The Dartmouth Board of Trustees announced today that undergraduate tuition will increase 4.4 percent to $41,736 for the 2011–2012 academic year. Undergraduate tuition, room, board, and fees for the coming academic year will be $55,365, a 5.9 percent increase from the current year. Tuition, room, board, and fees cover about half the full cost of a Dartmouth education, with the balance met primarily through gifts, endowment income, and other revenues.
The tuition rates apply to all undergraduates as well as students in the arts and sciences graduate programs and in Dartmouth’s Thayer School of Engineering, which offers both undergraduate and graduate programs. Tuition for Dartmouth Medical School will increase 6 percent to $47,780, and tuition for Dartmouth’s Tuck School of Business will increase 5.5 percent to $53,490.

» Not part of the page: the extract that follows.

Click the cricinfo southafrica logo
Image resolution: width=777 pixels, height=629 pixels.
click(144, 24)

“We’ve set tuition for the coming year at a level necessary to ensure we continue to provide our students with the highest quality liberal arts education and experience, while maintaining a solid financial foundation for the College,” said President Jim Yong Kim. “At the same time, because we believe strongly in the need to keep a Dartmouth education accessible, we remain committed to a robust financial aid program to meet the demonstrated need of all of our students.”

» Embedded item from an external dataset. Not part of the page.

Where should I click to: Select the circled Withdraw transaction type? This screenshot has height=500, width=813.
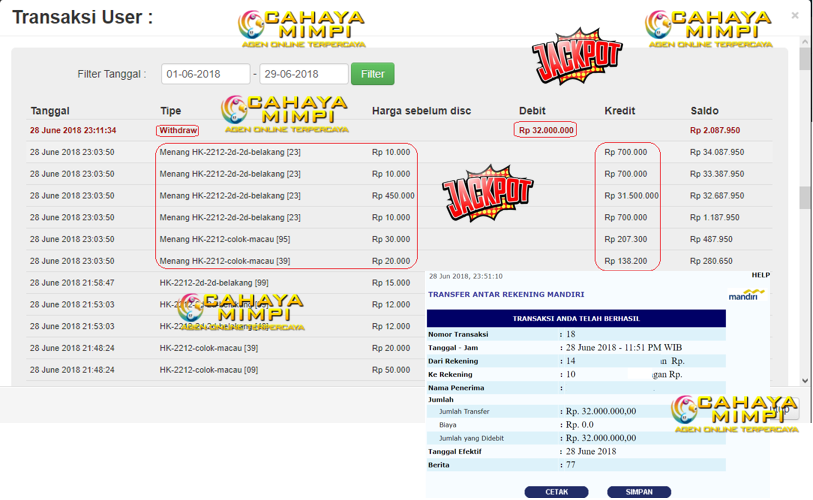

Currently, nearly 48 percent of the total undergraduate student body receives financial aid from Dartmouth. The average annual (three-term) financial award for each scholarship recipient is $36,166. In all, Dartmouth awarded approximately $77 million in scholarships to undergraduate students in the current academic year. For the 2011–2012 academic year, an increase of $3 million to a total of $80 million in scholarship expenditures is projected.
The College will continue its longstanding commitment to enable the most talented students to attend Dartmouth through need-blind admissions, which excludes any consideration of an applicant’s ability to pay from admissions decisions. It will also continue to provide free tuition (with no loan expectations) for students with family incomes of $75,000 a year or less.

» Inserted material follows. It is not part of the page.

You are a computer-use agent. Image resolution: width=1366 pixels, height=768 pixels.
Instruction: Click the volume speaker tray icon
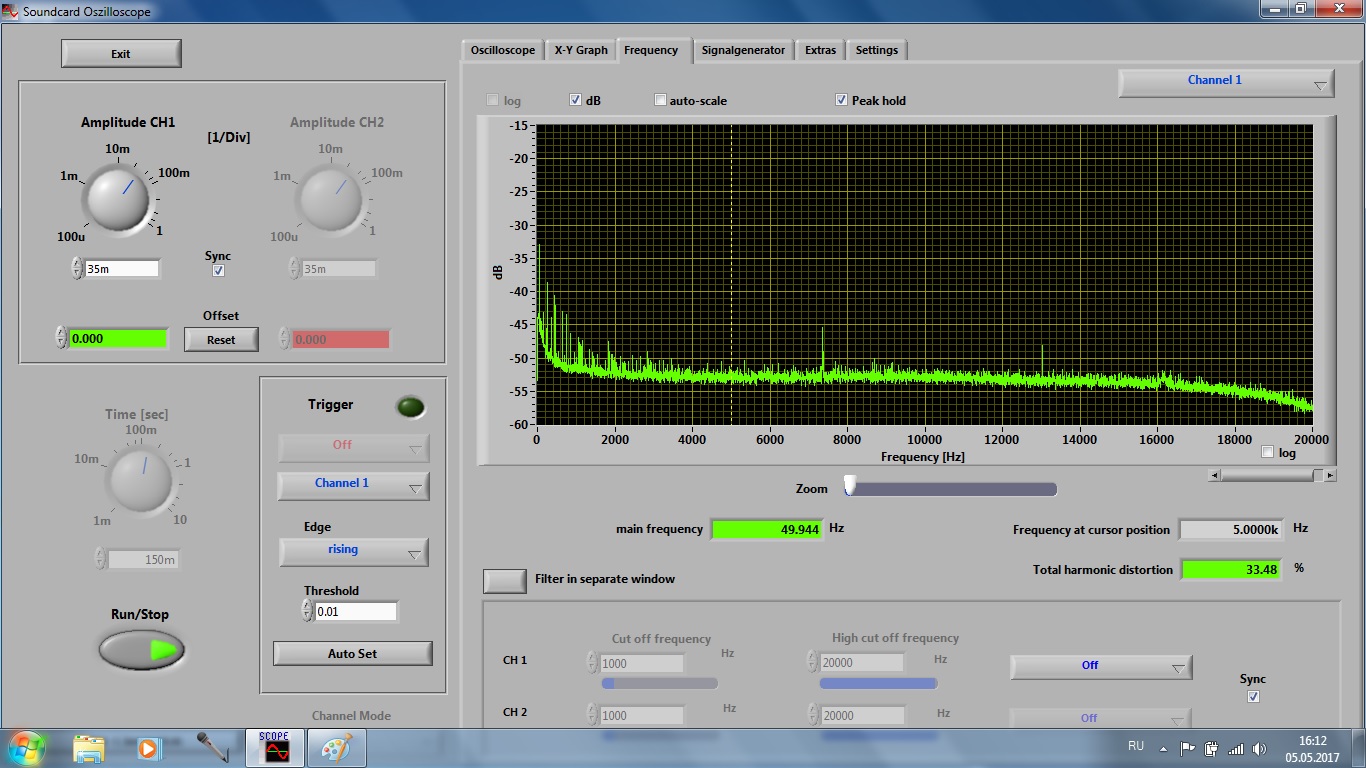tap(1259, 748)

Maria Laskaris ’84, dean of Admissions and Financial Aid, said, “For families of students receiving financial aid, we will continue to meet 100 percent of demonstrated need, and we will increase our financial aid budget as necessary to meet this commitment. Our philosophy rests on one principle: doing everything in our power to ensure that Dartmouth remains accessible to the most qualified and promising students from all socioeconomic backgrounds—regardless of their ability to pay.”